The candidate next to her spends 40 seconds, second-guesses, picks candid, and loses the mark. Across 20 questions, the gap widens — she finishes with 18/20; he finishes with 11/20. The 7-mark margin lifts her over the qualifying threshold.
Sentence completion is the single fastest-scoring block in the English qualifying paper. The technique is clue-spotting — identify the logic word in the sentence and match it to the right answer. Twenty seconds per question, 20 marks banked.
Why this matters for UPSC
Sentence completion / fill-in-the-blanks is typically 15-25 marks of the 300-mark qualifying English paper — 15-25 questions, each worth 1 mark, taking 15-25 minutes total.
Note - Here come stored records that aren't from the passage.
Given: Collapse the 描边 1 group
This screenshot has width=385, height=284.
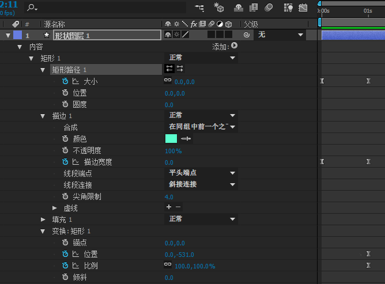Looking at the screenshot, I should (x=43, y=116).
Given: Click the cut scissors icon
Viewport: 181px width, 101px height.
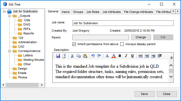Looking at the screenshot, I should coord(72,56).
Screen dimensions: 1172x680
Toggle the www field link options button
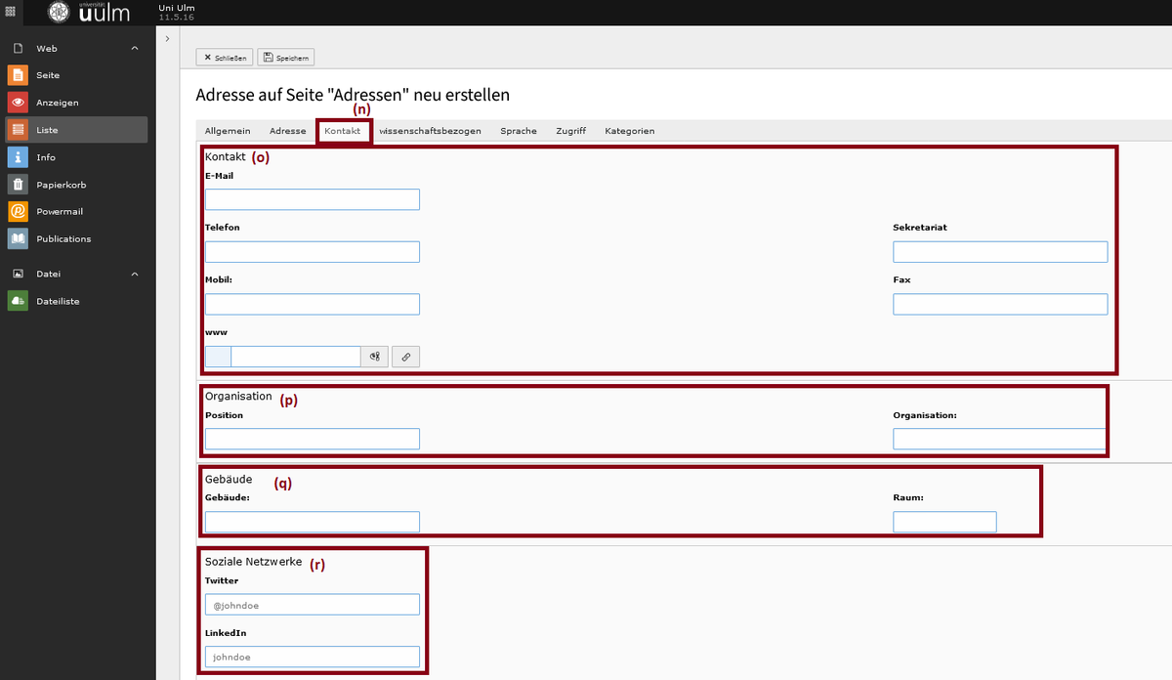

It is the highest marks-per-minute block in the qualifying paper. UPSC values it because it tests vocabulary applied in context — not just rote synonym recall but the judgment of which word fits the surrounding logic.
Master the 6 logic-clue categories + the top 200 contextual vocabulary words, and 5-8% of qualifying total is locked in with two days of focused practice.